The AI Landing Zone also stamps setup values used by deployment configuration:

Setting Purpose
FOUNDRY_IQ_SEARCH_INDEX_NAME Existing Azure AI Search index registered as the custom ingestion path knowledge source.
FOUNDRY_IQ_SEMANTIC_CONFIGURATION_NAME Semantic configuration on the existing index.
FOUNDRY_IQ_SOURCE_DATA_FIELDS Source fields exposed by the knowledge source.
FOUNDRY_IQ_SEARCH_FIELDS Searchable fields used by the knowledge source.
FOUNDRY_IQ_BASE_FILTER Optional persisted filter on the knowledge source.

Billing choice

Foundry IQ retrieval uses Azure AI Search agentic retrieval billing through the Search service knowledgeRetrieval plan.

Plan Use when
free You want to stay within the included allowance. Retrieval can fail when the allowance is exhausted.
standard You explicitly opt in to pay-as-you-go retrieval after the included allowance.

Set the plan before provisioning:

azd env set FOUNDRY_IQ_KNOWLEDGE_RETRIEVAL_BILLING_PLAN free

Use standard only when the operator has approved the billing change.

Default Foundry IQ deployment

For new GPT-RAG v3.0.2+ deployments with AI Landing Zone v2.1.2+, no manual backend configuration is required. The default configuration is:

RETRIEVAL_BACKEND=foundry_iq
FOUNDRY_IQ_PATTERN=azureBlob
FOUNDRY_IQ_KNOWLEDGE_SOURCE_KIND=azureBlob
FOUNDRY_IQ_STORAGE_CONTAINER_NAME=documents
FOUNDRY_IQ_INGESTION_PERMISSION_OPTIONS=["rbacScope"]
FOUNDRY_IQ_CONTENT_EXTRACTION_MODE=standard

The deployment creates a native Foundry IQ Azure Blob Knowledge Source and a Knowledge Base. Foundry IQ processes files directly from the documents container. No separate Knowledge Source or Knowledge Base creation step is required after deployment.

Content extraction modes and PDF handling

The default Blob path supports two content extraction modes. The mode controls whether Foundry IQ runs the Content Understanding skill on each document while ingesting it.

Mode What it does Use when
standard (default, recommended) Foundry IQ runs the Microsoft.Skills.Util.ContentUnderstandingSkill on each document for layout, OCR, and structured extraction. Scanned PDFs, image-only PDFs, and PDFs without a text layer are OCR'd and become searchable. Use this for any real-world document library. It is the recommended default.
minimal Foundry IQ extracts only the text already present in the source. PDFs without a text layer ingest with empty content and are not searchable. No Content Understanding billing. You have validated that the corpus is text-only PDFs (or non-PDF text files) and you want to skip Content Understanding cost.

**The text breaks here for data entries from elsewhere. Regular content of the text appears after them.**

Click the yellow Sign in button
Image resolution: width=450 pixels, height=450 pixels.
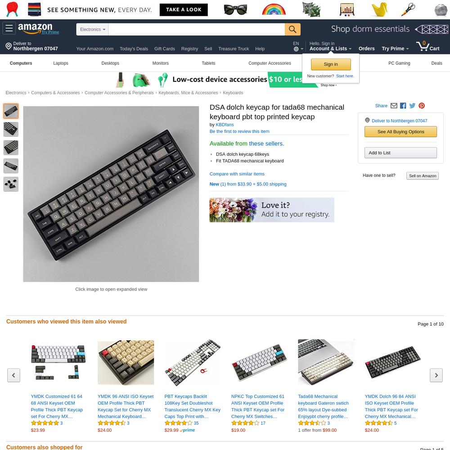[x=331, y=64]
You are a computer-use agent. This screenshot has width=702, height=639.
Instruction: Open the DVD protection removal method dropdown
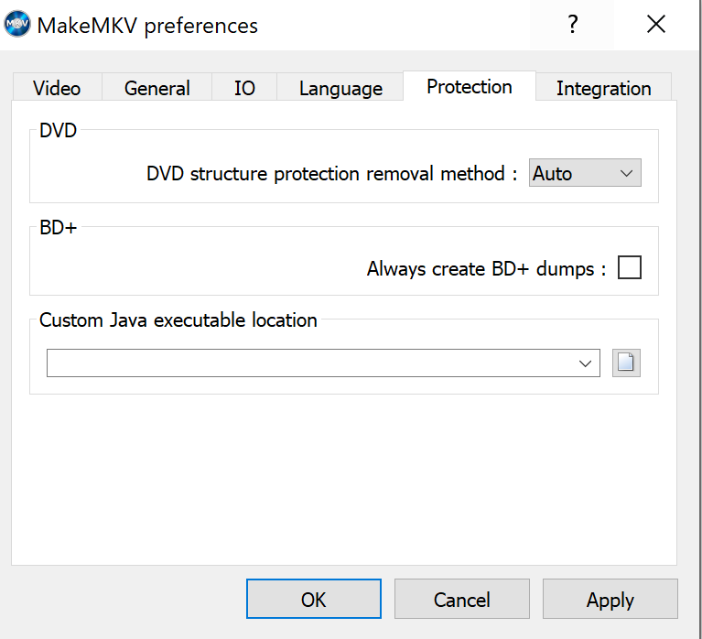pos(585,173)
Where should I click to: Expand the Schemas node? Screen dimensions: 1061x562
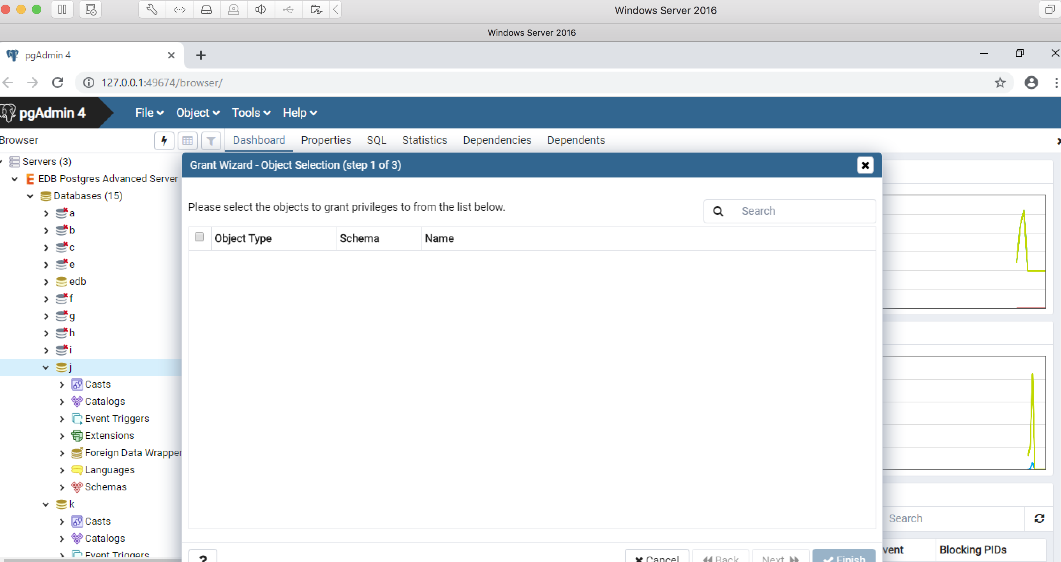[x=62, y=487]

Picking minimal for a corpus that contains scanned PDFs is a silent failure: the file lands in the container, ingestion reports success, and every retrieval against it returns nothing. The default is standard so you do not have to think about this.

What standard requires

  • The Foundry resource must be in a region that supports Content Understanding. See the region support list.
  • On first use, Foundry IQ may require a one-time PATCH /contentunderstanding/defaults call against the Foundry resource. If this has not been done, Knowledge Source creation fails with DefaultsNotSet. The GPT-RAG post-provision setup handles this for new deployments; if you hit DefaultsNotSet, see the troubleshooting note at the bottom of this section.
  • standard is billed through Content Understanding meters in addition to the Azure AI Search knowledgeRetrieval plan.
  • Per-document limits: 300 pages and 5 minutes of processing time.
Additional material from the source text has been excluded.